There is a whirring noise coming from the dash, just to the right of the steering column. Local mechanic says its an “actuator arm” for the HVAC system and it will costs hundreds just to get to it to find the part number, anyone have the part number?
It Is Possible That There Are More Than One Available And The Actual Part Number Is Needed.
Every so often this happens on certain cars and not even a VIN (Vehicle Identification Number) will help.
If the part can’t be seen, how does your mechanic know that is exactly what’s needed?
How expensive is it? How many different ones are there? Order both, if they’re inexpensive.
The hundreds it will cost to see it will need to be spent to replace it, right?
I have more questions about the actuator arm diagnosis than just “what’s the part number?”
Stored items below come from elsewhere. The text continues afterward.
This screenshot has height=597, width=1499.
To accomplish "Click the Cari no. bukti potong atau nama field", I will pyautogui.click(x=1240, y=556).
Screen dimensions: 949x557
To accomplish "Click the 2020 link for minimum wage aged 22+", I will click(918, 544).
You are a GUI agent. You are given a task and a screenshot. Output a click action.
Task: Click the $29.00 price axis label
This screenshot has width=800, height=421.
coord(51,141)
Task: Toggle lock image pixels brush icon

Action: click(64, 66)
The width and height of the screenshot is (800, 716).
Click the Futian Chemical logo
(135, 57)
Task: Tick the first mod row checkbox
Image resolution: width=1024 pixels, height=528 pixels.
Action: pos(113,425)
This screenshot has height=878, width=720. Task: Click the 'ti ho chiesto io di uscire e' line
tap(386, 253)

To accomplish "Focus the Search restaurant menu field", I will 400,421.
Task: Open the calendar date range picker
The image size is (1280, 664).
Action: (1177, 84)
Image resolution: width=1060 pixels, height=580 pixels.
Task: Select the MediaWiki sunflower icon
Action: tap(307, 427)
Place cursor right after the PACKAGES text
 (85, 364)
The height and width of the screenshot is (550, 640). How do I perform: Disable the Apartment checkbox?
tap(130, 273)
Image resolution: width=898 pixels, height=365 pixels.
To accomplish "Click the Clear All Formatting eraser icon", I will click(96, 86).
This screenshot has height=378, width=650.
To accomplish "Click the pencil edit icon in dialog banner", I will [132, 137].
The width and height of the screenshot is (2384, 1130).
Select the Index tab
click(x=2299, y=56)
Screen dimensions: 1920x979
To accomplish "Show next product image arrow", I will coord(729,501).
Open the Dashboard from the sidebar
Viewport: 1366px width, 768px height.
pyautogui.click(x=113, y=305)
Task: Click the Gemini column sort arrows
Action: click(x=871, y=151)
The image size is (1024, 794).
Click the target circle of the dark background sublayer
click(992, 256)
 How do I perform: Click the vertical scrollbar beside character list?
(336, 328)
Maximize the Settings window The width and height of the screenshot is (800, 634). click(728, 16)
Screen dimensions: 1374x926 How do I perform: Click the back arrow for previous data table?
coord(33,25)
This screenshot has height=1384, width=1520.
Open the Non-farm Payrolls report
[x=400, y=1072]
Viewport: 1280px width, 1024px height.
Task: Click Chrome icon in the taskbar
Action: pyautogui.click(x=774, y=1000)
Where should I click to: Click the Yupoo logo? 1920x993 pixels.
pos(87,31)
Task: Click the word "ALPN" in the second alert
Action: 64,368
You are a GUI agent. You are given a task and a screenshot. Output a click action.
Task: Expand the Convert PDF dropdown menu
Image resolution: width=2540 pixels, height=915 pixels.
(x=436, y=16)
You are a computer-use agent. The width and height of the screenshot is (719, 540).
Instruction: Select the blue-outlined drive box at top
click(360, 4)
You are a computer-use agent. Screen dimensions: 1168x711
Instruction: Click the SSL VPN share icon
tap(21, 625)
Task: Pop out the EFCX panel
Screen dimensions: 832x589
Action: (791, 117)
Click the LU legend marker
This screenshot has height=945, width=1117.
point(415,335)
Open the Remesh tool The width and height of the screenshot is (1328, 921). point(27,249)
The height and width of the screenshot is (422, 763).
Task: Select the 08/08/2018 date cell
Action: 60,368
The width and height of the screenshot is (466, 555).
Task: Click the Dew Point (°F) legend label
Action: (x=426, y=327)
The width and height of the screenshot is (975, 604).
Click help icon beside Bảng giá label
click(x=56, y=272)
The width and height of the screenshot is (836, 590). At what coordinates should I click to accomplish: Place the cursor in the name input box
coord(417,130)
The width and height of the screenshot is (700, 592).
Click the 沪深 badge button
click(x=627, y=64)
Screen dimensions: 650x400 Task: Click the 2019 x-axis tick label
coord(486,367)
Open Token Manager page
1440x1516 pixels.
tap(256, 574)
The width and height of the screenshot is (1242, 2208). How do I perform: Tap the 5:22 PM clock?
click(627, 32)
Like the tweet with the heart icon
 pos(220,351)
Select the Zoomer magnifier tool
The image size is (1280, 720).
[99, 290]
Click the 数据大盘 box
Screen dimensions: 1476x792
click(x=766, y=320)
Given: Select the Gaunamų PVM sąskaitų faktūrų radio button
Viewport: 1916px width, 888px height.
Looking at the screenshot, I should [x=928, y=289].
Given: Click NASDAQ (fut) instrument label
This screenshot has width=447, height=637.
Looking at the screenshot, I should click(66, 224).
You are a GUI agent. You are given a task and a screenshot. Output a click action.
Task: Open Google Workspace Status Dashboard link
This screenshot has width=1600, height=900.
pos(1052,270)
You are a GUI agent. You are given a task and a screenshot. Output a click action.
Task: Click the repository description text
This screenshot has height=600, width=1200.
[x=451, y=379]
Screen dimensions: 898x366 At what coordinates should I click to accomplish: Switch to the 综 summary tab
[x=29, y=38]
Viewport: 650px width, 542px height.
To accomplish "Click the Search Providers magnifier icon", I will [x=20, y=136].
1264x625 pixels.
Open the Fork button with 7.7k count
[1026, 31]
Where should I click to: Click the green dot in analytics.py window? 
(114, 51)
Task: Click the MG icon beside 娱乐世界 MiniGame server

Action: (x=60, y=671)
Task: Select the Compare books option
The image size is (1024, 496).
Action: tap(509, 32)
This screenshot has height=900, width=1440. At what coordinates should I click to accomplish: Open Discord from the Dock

I would be sure that this problem is properly diagnosed, before proceeding.
They should be able to look up the part number in a catalog. You don’t need to access the part just to get the number. The labor to replace the actuator is likely to be high, however, because sometimes much of the dashboard has to be removed. It all depends on where the actuator is located.
There Exists A Technical Service Bulletin For The HVAC System On 2002 DeVilles
It pertains to customer complaints of a too noisy blower fan that can run at higher speeds than desired. Also, the HVAC can cycle rapidly from one mode to another (for example, from “floor” to “bi-level” to “floor”) Also, people have complained about the HVAC having trouble holding a desired temperature and going from hot to cold, etc.
This may or may not describe your situation. However dealers have access to this bulletin and the “Tech 2” equipment needed to reprogram the IPM (Instrument Panel Module) and the DIM (Dash Integration Module). This stuff gets complicated. This repair appparently does not involve replacing anything, just reprogramming.
If any of this sounds like your symptoms, I would discuss it with a Cadillac Dealer. I am still not saying that your mechanic is incorrect. However, I still caution that proper diagnosis is key to this.
Carl, How Does Any Of This Sound To You?